新型コロナウイルスの電子顕微鏡写真(米国立アレルギー感染症研究所提供)

 業務中の新型コロナウイルス感染を理由とする栃木県内の労災請求は7日時点で49件あり、うち医療、福祉分野の従事者が9割を占めたことが18日、栃木労働局への取材で分かった。両分野の事業所から、コロナ感染を含む従業員の傷病報告(休業4日以上)が増えており、1~4月は135件で前年同期比3.6倍となり、労働局は「現場の過酷さが表れている」と指摘。県内の累計感染者約6千人を踏まえ「労災請求はまだ少ない」とし、相談を呼び掛けている。

 労働局によると、新型コロナ感染を理由とする医療機関や社会福祉施設の勤務者からの労災請求は43件。残り6件は「その他の業種」としている。計49件のうち7日時点で労災認定されたのは20件。認定された人の業種内訳は明らかにしていない。

 県内では昨年12月1日、居酒屋勤務の女性2人がコロナ感染による労災認定を初めて受けたが、感染が理由の請求は当時2人を含む3件にとどまっていた。年明け以降の感染拡大が影響し、請求が増えたとみられる。

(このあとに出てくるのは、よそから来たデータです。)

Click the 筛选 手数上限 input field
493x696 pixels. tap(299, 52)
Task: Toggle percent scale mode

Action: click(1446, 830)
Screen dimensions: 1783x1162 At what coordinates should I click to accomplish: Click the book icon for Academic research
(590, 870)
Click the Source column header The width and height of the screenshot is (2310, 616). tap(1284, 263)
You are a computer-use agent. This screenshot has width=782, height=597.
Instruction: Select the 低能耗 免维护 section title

 各事業所から報告されている傷病報告のまとめによると、1~4月、主に医療機関である医療保健業と社会福祉施設からの報告数計135件は前年同期の38件から大幅増。特に医療保健業は5件から66件に激増し、社会福祉施設も32件から69件となった。

 労働局は「感染者に直接対応するため労働環境の感染リスクが高い」とし、実際に社会福祉施設などではクラスター(感染者集団)の発生に伴う従業員の感染も見られるという。医療現場は感染拡大で体制が逼迫し、消毒対応など業務が増えたことによって、転倒などによるけがも発生しているとしている。

 労災認定されると、受診費用の負担措置や休業補償給付を受けられる。「事業所内で起きた感染では労災請求できることを周知したい」とした。相談は、最寄りの労働基準監督署や労働局労災補償課(028・634・9118)へ。